A recent discovery illustrates the gap. Economist Michael Wiebe uncovered technical and coding errors in a 2021 study about tech clusters and innovation that a charity had used to guide funding decisions. The American Economic Review accepted his comment detailing the problems.
When Wiebe tested whether AI chatbots-including two versions of ChatGPT and Refine, a tool designed for academic review-could have caught these errors, the results were mixed. The AI systems flagged several issues, including one key coding error. They also missed many others. Wiebe did not test whether the AI had identified problems that didn't actually exist.
The practical takeaway: researchers should run papers and code through AI systems and investigate any flagged problems. The time investment is minimal. But an AI-vetted paper is not necessarily a reliable one.
Different AI Models Reach Different Conclusions From the Same Data
A more troubling pattern emerges when humans are removed entirely. Researchers gave 150 Claude Code agents the same stock market dataset and asked identical questions: Did daily trading volume, intraday volatility, and price impact change over time?
Some questions produced consistent results across different AI runs. Others produced wildly different answers based on subtle choices. "Trading volume" could mean dollar volume or share volume-yielding opposite conclusions. Volatility changes depend on whether researchers measure raw or proportional shifts.
Different versions of Claude even displayed distinct "empirical styles," favoring particular modeling approaches and measurement methods.
When researchers had one AI peer-review another's work, some revisions occurred but no convergence happened. When they instead showed the AI examples from top papers on similar questions, the models imitated those methods and aligned their results.
The problem: AI systems behave like human researchers.
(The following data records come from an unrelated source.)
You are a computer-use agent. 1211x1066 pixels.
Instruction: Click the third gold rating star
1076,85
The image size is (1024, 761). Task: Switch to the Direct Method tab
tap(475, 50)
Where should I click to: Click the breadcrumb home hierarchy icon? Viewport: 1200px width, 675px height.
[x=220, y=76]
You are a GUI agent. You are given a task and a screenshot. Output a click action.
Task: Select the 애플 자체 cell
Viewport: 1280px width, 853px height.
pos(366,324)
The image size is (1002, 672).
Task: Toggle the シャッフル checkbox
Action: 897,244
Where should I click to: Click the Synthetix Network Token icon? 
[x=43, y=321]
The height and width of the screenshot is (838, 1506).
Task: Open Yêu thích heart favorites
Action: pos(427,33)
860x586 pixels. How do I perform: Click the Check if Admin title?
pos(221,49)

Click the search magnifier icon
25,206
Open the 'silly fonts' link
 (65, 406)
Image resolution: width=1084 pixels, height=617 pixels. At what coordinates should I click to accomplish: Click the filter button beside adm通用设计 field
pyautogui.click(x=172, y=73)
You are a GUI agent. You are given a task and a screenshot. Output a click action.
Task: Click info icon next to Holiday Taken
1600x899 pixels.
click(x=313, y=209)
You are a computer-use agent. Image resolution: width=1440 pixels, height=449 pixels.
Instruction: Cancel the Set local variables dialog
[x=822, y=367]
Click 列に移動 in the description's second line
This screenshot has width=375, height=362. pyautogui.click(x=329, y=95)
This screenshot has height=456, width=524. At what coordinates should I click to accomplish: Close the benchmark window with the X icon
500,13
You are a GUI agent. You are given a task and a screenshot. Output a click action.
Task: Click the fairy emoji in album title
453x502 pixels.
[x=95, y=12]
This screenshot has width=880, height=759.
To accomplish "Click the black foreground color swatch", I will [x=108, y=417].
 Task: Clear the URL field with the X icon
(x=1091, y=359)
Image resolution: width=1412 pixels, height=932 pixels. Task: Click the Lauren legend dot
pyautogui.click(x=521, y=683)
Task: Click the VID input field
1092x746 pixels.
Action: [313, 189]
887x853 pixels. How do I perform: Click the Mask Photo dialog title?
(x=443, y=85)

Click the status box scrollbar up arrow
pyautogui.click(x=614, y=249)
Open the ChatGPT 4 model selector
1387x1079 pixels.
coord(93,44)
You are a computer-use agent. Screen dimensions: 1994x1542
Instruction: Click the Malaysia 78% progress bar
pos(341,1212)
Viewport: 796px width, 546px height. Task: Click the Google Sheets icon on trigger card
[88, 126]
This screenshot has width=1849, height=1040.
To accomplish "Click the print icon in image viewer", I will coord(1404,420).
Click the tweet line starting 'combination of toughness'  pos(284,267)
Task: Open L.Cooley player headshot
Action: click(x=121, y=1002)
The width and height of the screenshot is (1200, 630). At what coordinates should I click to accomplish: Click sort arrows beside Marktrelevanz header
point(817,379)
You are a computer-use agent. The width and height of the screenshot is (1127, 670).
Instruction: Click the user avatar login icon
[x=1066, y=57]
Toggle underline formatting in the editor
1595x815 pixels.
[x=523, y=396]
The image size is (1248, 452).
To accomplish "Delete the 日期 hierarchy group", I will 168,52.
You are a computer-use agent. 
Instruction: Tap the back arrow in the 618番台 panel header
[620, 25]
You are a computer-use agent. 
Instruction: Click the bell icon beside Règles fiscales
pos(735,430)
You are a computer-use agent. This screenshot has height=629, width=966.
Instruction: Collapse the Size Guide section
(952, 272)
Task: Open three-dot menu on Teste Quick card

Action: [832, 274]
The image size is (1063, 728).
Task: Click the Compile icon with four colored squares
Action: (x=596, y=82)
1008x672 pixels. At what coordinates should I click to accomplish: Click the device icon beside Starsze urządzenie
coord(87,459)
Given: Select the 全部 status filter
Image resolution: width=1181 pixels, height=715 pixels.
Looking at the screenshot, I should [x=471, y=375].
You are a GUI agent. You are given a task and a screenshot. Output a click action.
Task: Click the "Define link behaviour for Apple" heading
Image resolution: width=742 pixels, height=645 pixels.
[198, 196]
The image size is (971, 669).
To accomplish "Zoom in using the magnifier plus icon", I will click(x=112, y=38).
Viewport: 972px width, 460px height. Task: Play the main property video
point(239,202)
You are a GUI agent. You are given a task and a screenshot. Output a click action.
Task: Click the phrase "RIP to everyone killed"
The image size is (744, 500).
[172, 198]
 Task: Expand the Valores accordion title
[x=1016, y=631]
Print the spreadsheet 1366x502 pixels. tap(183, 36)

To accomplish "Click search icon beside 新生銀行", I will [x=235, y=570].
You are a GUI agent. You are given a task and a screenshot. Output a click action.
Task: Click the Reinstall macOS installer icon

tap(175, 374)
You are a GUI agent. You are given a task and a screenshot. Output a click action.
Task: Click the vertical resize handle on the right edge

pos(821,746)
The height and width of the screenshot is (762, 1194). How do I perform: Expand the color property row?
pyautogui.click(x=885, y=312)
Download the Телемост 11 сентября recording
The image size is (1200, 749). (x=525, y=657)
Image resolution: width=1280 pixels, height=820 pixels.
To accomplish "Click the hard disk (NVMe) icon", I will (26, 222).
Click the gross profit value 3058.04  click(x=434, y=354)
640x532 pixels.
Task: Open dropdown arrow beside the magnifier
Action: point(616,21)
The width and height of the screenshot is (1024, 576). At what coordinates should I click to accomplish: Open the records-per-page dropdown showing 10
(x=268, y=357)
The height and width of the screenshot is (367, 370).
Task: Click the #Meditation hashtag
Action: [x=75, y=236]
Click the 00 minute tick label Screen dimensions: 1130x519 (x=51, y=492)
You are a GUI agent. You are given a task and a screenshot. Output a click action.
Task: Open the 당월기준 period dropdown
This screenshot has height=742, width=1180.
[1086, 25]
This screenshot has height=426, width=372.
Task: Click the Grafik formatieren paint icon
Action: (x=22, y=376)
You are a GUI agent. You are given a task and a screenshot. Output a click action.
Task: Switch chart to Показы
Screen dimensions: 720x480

They branch out and do things differently unless steered toward a specific path. That's useful if you already know which path is correct. It's a serious limitation if you want reliable answers without extensive human direction.
AI Inherits the Biases It's Trained On
Social science carries its own ideological baggage. Research analyzing the political orientation of academic work since 1960 found that roughly 90 percent of politically relevant social-science articles leaned left. Every discipline moved further left after 1990.
AI models trained on this existing body of work inherit those biases. Research has documented that AI systems often carry left-leaning ideological priors and exhibit other patterns-such as favoring the first option when given two choices.
AI might help broaden perspectives in social science with careful prompting. But the technology starts from a biased foundation.
The Current State: Useful Tool, Not Substitute
AI excels at generating code and prose quickly and catching errors humans miss. These are genuine advantages worth using.
But the technology still makes frequent mistakes, carries ideological assumptions, and fails to produce consistent results when different models tackle the same question. Without heavy steering from human researchers, AI cannot reliably replace human judgment-which is precisely why many hoped it might.
For now, AI works best as a quality check and productivity tool, not as a solution to social science's deeper methodological and cultural problems.